How long can this go on?
More than 25 percent through one of the most pivotal seasons in franchise history, the New Orleans Pelicans are mired in a familiar funk.
Slow starts have sunk a promising opening salvo to the season. And everyone seems to know it.
Alvin Gentry talks about it after every game. Anthony Davis laments it, too. So does Julius Randle and Jrue Holiday.
The script is so familiar you can insert quotes from nearly any of the Pelicans’ five losses over their past six games and wouldn’t find much of a difference.
There’s a line about needing a “perfect storm” to come back. Or “running out of gas” when the second-half comeback inevitably falls short.
Yet nothing changes.
The Pelicans own the league’s worst first-quarter defense this season, allowing 119.4 points per 100 possessions. And in November, they were outscored by 18.7 points per 100 possessions in the first quarter, the second-worst mark in the NBA.
It’s a searing problem, in a season built around displaying a championship vision for Davis, in advance of his super-max contract extension offer.
And those heights seem particularly unreachable right now, considering the Pelicans can’t even fix the first quarter.
The most egregious example yet came in Friday night’s 106-101 loss to the beleaguered Miami Heat, who played without injured stars Goran Dragic, Dion Waiters and Tyler Johnson. Miami snapped their longest home losing streak in a decade, by walloping the Pelicans from the opening tip, en route to taking a 59-28 lead midway through the second quarter.
Yes. The Pelicans were down by 31 points in the second quarter.
While they eventually rallied within a missed game-tying Nikola Mirotic 3-pointer, New Orleans came up short, just as it did in eerily similar losses to Minnesota, Boston and Philadelphia.
“It’s tough playing down every game,” Davis said on Friday. "Playing from 30 tonight and then try to use all the energy we have to try and catch back up. You use a lot of energy and these guys are playing the same pace.
“They are able to come out in ways that we are never able to get over the hump because we are using so much energy to come back. We can’t put ourselves in a position to use so much energy to come back and then not have enough in the tank to close out games.”
Davis said they learned a lesson after losing to the Wizards last week, prompting a more focused start in Wednesday’s blowout win over the same Wizards at the Smoothie King Center.
But, the message didn’t make it to Miami.
Now, the Pelicans will see if it arrives in Charlotte on Sunday at 4 p.m., when they face the 11-11 Hornets.
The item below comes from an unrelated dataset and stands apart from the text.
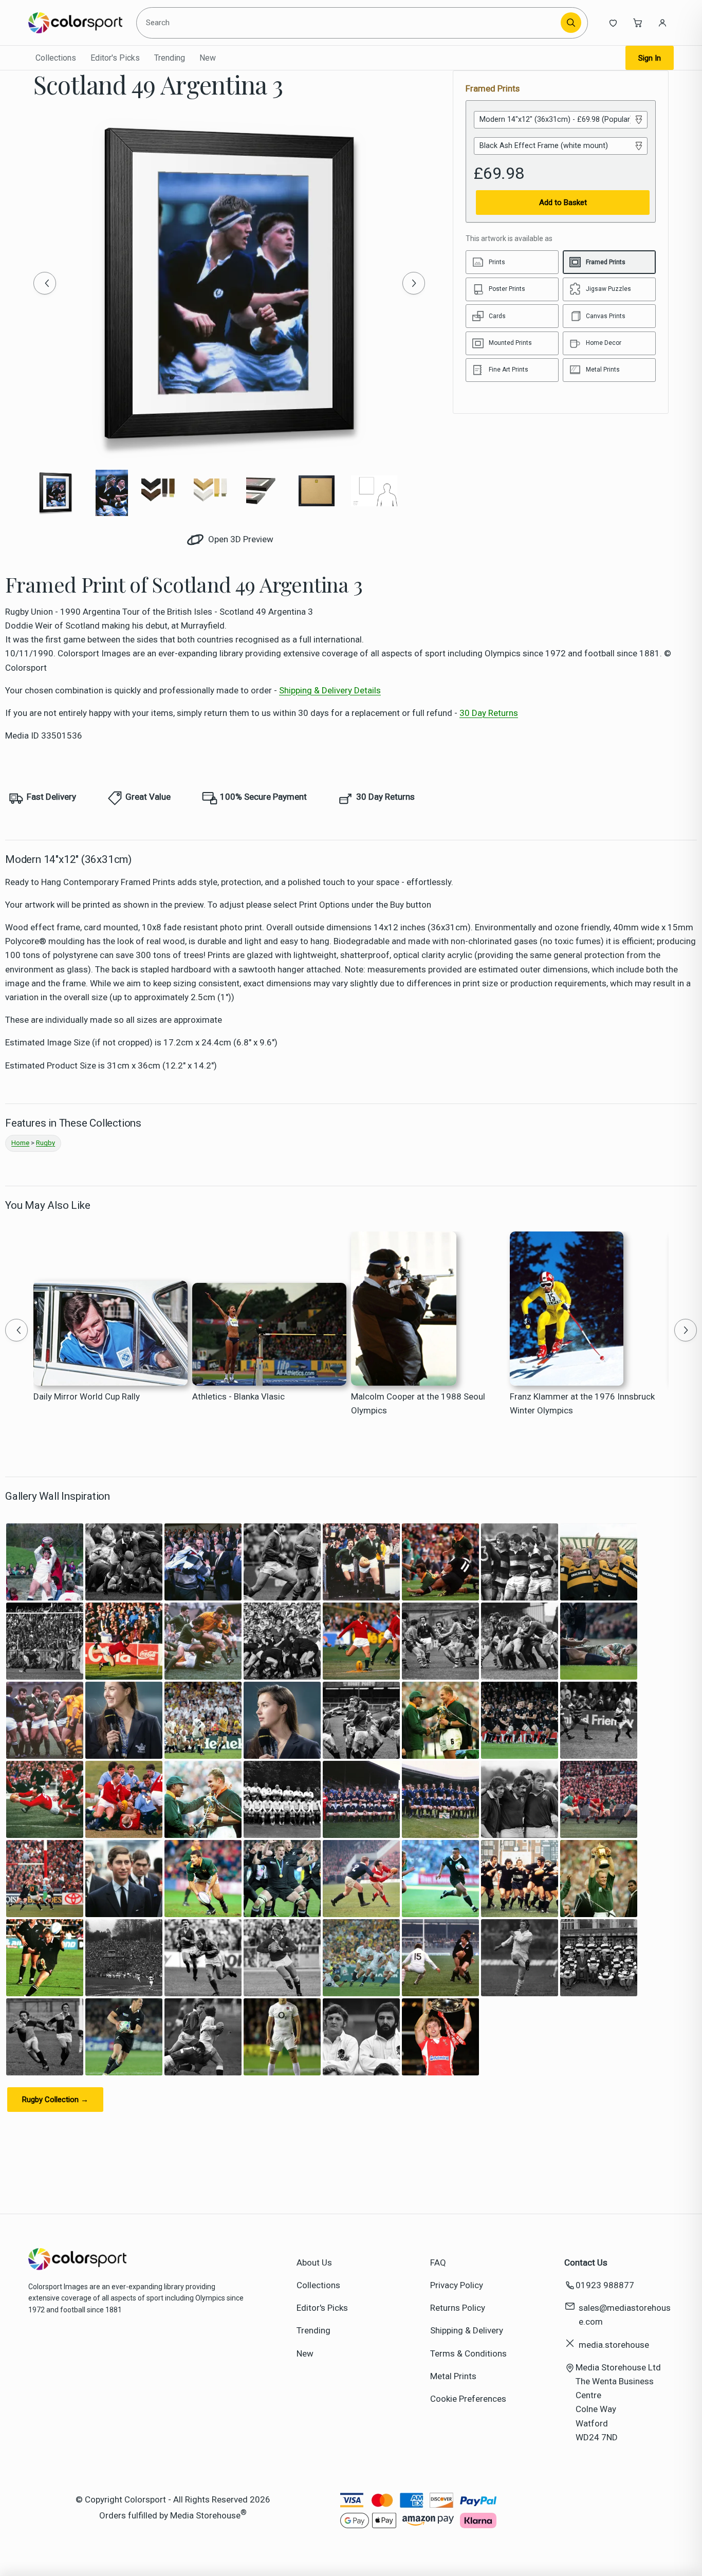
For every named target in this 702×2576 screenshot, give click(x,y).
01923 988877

“I think we have come out too lackadaisical at times,” Davis said Friday. “Whether it’s a team that’s under .500 or whatever, we have to come out and play these games the same way. We played a different way because we had lost to Washington so we just came out with a little more urgency because we had lost to them before. We just have to come out and play the way we are supposed to play at all times.”
Whose job is that? Where does it start?
Despite being an All-NBA stalwart, Davis is as guilty as everyone else. And he isn’t absolving himself of responsibility.
For his part, Gentry seemed open to making lineup changes after Friday’s loss. But there aren’t any obvious answers when saddled with thin depth and a handful of injuries.
“It was somewhat lack of effort, but our execution wasn’t good either,” Gentry said Friday night. “When you put the effort along with the execution, then you put yourself somewhat behind the 8-ball. If we can’t seem to get it done, then we will make changes and try something else.”
What’s left to try? There’s certainly not much left to say.
The coaches know it. The players know it. The fans know it.
The Pelicans simply need to prioritize the start of the game, recognizing the first quarter counts as much as the other three.
The story of this season isn’t yet written. Their record last year was eerily similar at this time, and New Orleans finished the year with a flourish and reached the second round of the playoffs.
But, this also can’t be overlooked. Because as the Pelicans are still trying to figure themselves out, the games count and the Western Conference looks as deep as its ever been.
A reshuffled roster is expected to come with kinks and off nights are part of an 82-game season. But a 2-10 road record and a pattern of unfocused performances should cause concern.
Especially with Davis’ future at stake.
“It’s old,” Randle said. “I’m disappointed. But we have another one (Sunday), so we just have to bounce back.”